■ **What to produce**
In the listing below, find each line that contains the word "screenshot" and copy those lines in full.

■ **Data shown**
★ ★ ★
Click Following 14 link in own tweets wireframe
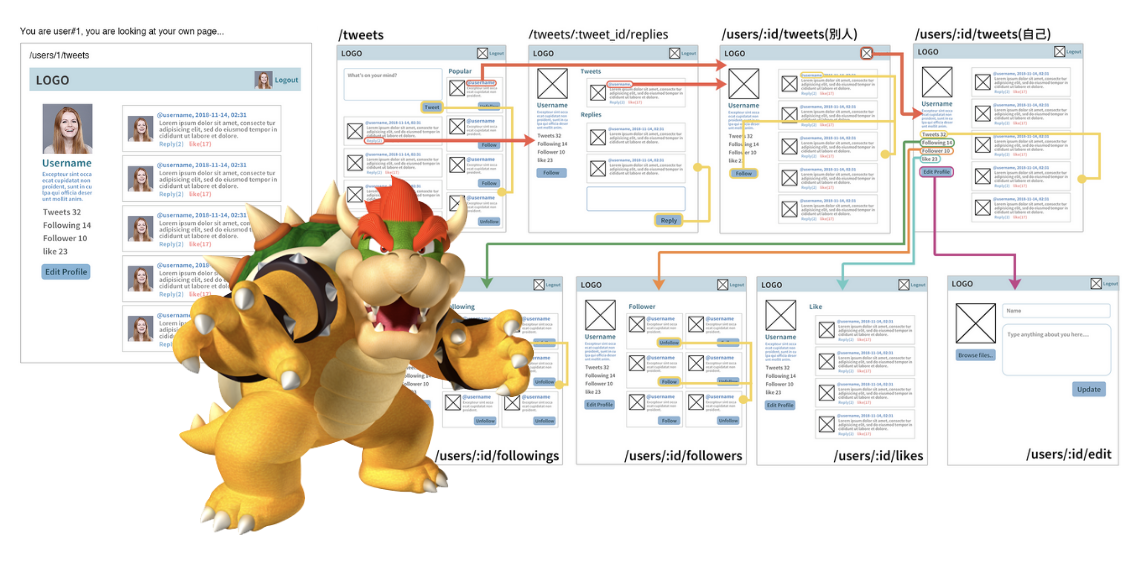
★ ★ ★
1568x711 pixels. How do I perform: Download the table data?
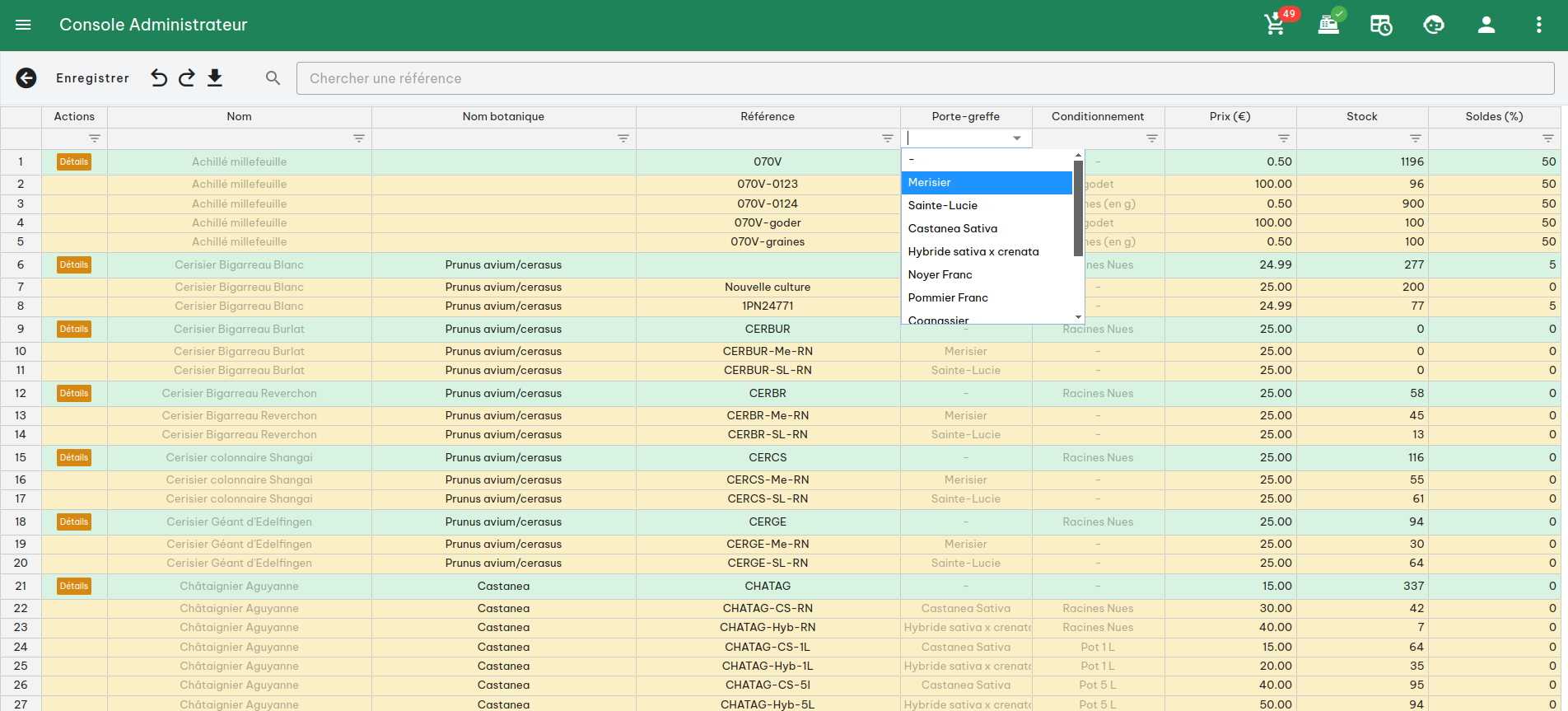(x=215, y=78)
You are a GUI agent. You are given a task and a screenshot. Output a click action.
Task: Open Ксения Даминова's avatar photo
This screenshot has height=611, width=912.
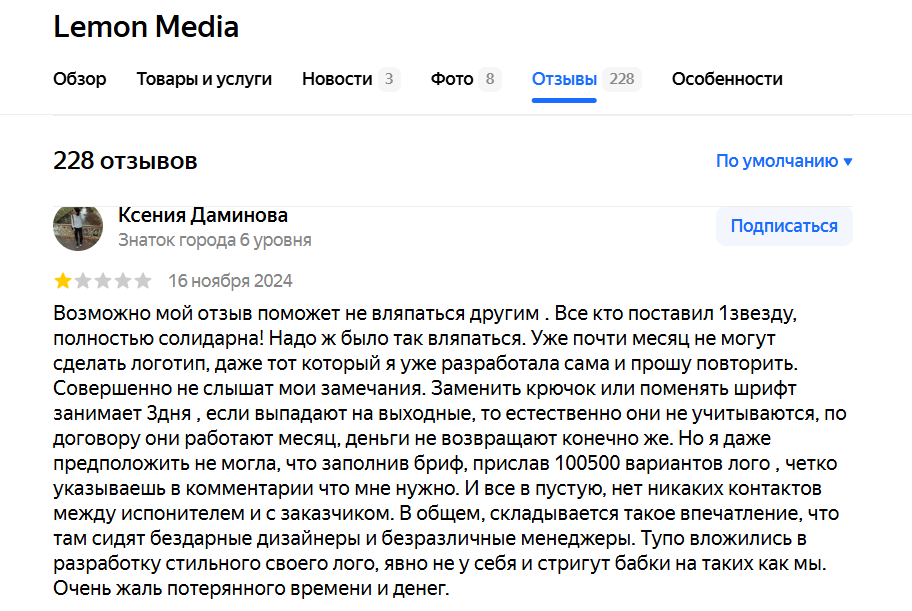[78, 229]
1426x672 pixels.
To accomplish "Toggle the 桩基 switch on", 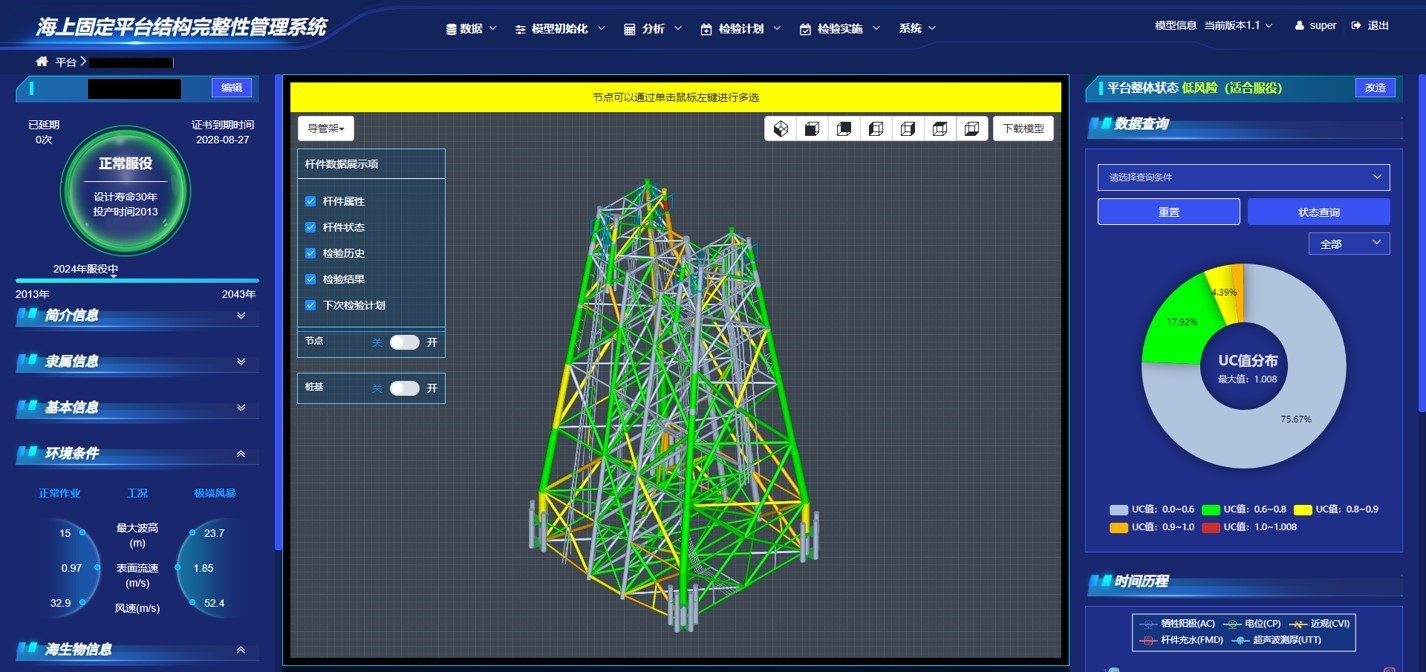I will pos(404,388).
★ ★ ★
■ **Result below**
You are a GUI agent. You are given a task and a screenshot. Output a click action.
This screenshot has height=611, width=912.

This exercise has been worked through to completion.